Chemically, F18-FDG represents a glucose molecule with an attached positron emitting radioactive isotope fluorine-18 in the 2′ position. Given a variety of allergic reactions reported to fluorinated molecules, we hypothesize that allergic reactions to F18-FDG can also be expected. Adverse effects to possible chemical impurities are at least a theoretical consideration. 15 The probability of an allergic reaction in our patient was estimated by an overall score of 9 on Naranjo nomogram for adverse drug reaction assessment. A score in this range defines an allergic reaction as ‘definite’. However, the exact mechanism is not known and represents a matter of debate. T-cell-mediated hypersensitivity to various drugs, including fluorinated quinolones, has been described in the literature.6,16 Non-immune, idiopathic urticariform reactions, mediated by complement system and other plasmatic systems are also possible. Apart from the borderline elevated eosinophils compared to baseline values, no other distinct laboratory abnormalities suggestive of an allergic reaction were found in our patients.
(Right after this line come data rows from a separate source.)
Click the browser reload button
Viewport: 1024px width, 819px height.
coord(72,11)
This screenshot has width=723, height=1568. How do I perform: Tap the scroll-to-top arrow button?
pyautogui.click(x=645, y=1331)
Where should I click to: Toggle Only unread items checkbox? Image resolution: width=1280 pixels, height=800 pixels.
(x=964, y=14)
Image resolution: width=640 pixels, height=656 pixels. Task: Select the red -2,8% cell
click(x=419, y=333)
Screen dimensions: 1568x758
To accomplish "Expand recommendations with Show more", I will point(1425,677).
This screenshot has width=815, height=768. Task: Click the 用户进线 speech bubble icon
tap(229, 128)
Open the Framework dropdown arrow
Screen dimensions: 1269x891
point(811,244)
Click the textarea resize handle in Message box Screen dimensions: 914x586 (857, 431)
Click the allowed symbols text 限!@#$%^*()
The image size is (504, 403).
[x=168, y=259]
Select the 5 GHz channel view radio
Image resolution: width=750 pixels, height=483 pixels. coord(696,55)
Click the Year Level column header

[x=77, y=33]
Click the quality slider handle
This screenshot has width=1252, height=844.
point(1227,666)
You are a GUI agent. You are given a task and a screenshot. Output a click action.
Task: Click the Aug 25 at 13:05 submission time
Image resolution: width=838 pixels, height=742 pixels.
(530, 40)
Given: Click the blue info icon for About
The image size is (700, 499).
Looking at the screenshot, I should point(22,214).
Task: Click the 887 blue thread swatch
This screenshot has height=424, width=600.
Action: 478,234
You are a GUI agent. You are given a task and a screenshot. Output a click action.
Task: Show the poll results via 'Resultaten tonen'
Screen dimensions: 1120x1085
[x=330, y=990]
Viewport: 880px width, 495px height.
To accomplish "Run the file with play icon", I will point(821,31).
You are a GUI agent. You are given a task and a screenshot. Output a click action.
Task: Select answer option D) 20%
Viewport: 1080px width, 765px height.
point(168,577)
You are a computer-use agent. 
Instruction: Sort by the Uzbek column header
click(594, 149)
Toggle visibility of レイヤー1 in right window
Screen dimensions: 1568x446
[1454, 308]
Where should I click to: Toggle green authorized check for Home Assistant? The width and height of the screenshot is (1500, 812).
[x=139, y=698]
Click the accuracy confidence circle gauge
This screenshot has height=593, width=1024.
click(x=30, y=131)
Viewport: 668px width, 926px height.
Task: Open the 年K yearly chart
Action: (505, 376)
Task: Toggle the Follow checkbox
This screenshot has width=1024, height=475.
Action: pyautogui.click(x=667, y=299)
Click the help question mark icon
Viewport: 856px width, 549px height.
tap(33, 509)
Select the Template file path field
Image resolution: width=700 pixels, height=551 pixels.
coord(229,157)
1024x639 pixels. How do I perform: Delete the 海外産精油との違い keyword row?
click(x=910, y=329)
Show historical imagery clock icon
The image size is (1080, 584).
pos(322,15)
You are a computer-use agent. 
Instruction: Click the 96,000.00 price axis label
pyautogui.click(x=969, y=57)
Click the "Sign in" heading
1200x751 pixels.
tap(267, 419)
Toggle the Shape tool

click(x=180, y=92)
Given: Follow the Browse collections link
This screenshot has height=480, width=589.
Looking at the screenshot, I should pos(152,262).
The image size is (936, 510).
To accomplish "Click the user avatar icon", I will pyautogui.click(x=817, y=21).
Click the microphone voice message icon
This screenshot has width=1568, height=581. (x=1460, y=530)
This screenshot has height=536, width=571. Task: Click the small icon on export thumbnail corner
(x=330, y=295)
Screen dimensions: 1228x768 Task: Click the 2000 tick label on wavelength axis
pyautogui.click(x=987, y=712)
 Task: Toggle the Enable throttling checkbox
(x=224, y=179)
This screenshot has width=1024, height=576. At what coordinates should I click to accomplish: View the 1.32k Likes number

In conclusion, along with the expanding of the FDG-PET/CT imaging, allergic reactions to F18-FDG may occur. Although rare, they must be made widely known to insure early diagnosis and potentially fatal outcomes. Although there are no established treatment recommendations for the FDG-induced allergies, it would not be unreasonable to follow standard protocols for the management of allergic reactions. We advocate secondary prophylactic measures, such as premedication with steroids and H1-receptor blockers, for patients with known allergies to the F18-FDG before exposing them again to these agents.
Footnotes
Funding
This research received no specific grant from any funding agency in the public, commercial, or not-for-profit sectors.
Competing interests
The authors declare that they have no competing interests.